McEntee has four 2-year-olds in work and another being broken in.
“We have five 2-year-olds, four of which are ridden away, and we'll be training them on a daily basis,” he said. “My daughter Grace is a jockey and another girl, Katie, that works for me, and they need to be riding out. Grace was second in the apprentice championship on the all-weather this winter, and obviously she can't go and ride out in other yards.”
Hugo Palmer, who operates a larger yard in Newmarket, said that he has turned out some of his later developing 2-year-olds, but that otherwise “95% of our horses are still working away.”
“We've just kept in line with what the owners have wanted,” he said. “We've sent out a couple of backwards 2-year-olds who probably would have gone to grass in a month's time for six weeks anyway–they've gone a bit earlier than they would have gone. A couple fillies we were going to try to get a win into before they were due to be covered, they've gone to be covered.
“Newmarket Heath remains open but we've all changed our practices a bit. We're trying to exercise the horses just in pairs and adhere to the government's social distancing rules as much as we possibly can within the template of our working day.”
Palmer said if racing in Britain can start up again on the May 1 target-and, he noted, “that's a very big if”-not much may be lost.
“The whole season is going to be slightly truncated, but we don't know exactly by how much,” he said. “It's often pointed out in this country anyway what an almost wasted month of the flat season April is. We start with that wonderful, exciting day of the Dubai World Cup and the Lincoln meeting and you think, 'here we go,' but then nothing really happens for two and a half weeks until you get to the Craven meeting and then the [G3] Greenham [S.], and things only really get rolling with the Guineas.
“If-and that's a very big if-we were only to miss April then I think we'll have a) gotten away with it very lightly, and b) I don't think it'll have too much of an effect.

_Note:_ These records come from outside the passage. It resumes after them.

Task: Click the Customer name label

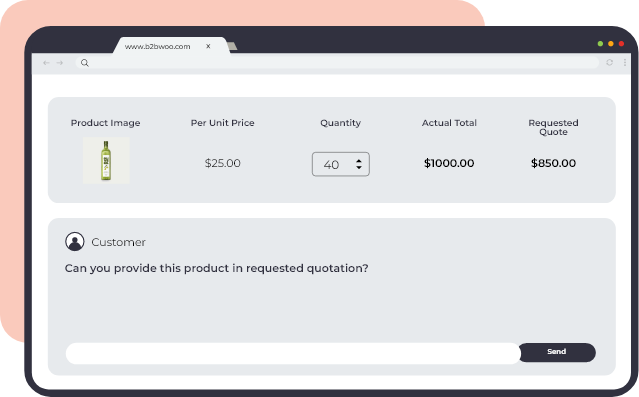Action: 118,242
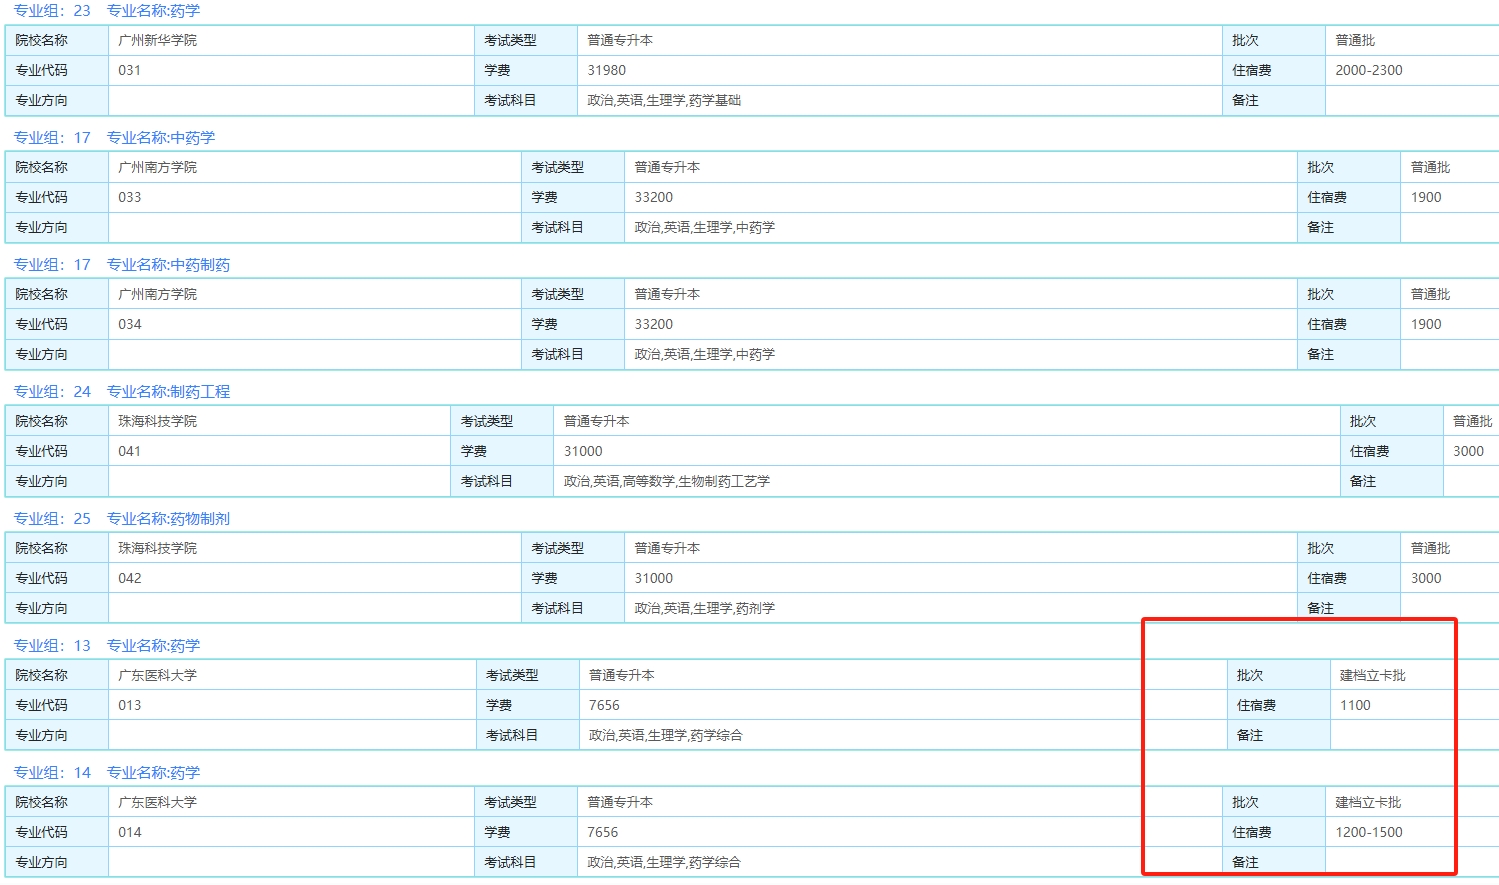Select exam subjects containing 药剂学

(x=704, y=609)
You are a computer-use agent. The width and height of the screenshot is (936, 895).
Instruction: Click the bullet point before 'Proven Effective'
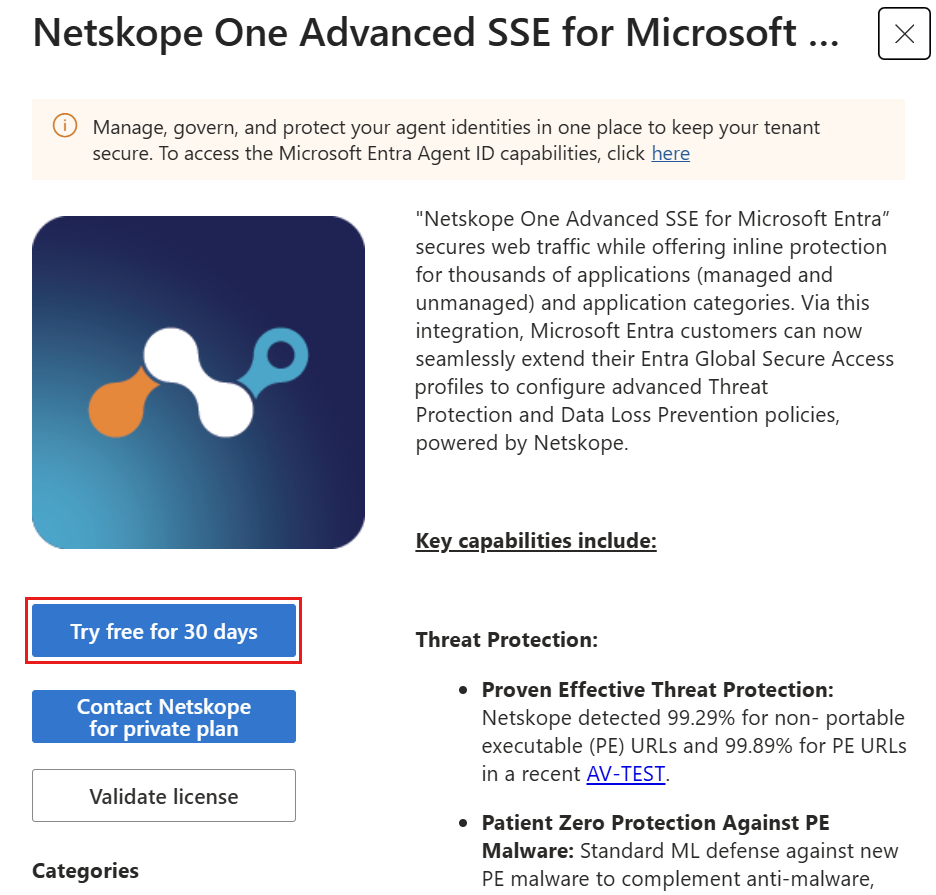pos(463,690)
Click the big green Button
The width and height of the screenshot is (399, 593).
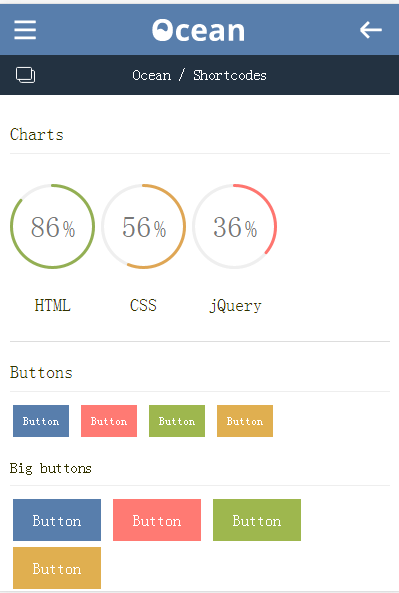[257, 520]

But obviously each month that goes by that we don't race affects the whole season, and the breed.
“It's very different but the essence of what we're doing remains the same, and I hope that will remain that way for the foreseeable future but none of us really know what's around the corner. Everything is changing day by day, with Ireland stopping racing [on Tuesday], and none of us know when it might start again, although we dream of May but we'll just have to see.”
McEntee said he has spoken with some of his cohorts about trying to be proactive with maximizing opportunities and minimizing risk when racing does restart.
“There is going to be such a backlog of horses ready to race,” he said. “I think we're all fully aware that when racing does start back it's going to be restricted and behind closed doors. I've spoken with a few trainers and we're going to pitch an idea that we might have regional racing in different parts of the country to restrict the movement of horses. Because otherwise if we're restricted to one meeting per day, for instance, horses would have to travel up and down the country.
“When there's a clearer picture-whether it's two, four, six weeks from now-we can react accordingly.”
The trainers concurred that it is important to keep perspective in such a testing time.
“In the grand scheme of things racehorses missing a few early season targets is a drop in the ocean compared to the enormity of what's happening on a global scale,” Palmer said. Carr added, “We have to think of people working in the hospitals, on the front line, and people that are going to lose loved ones. For all that racing is a very big industry, sometimes you just have to see the bigger picture.”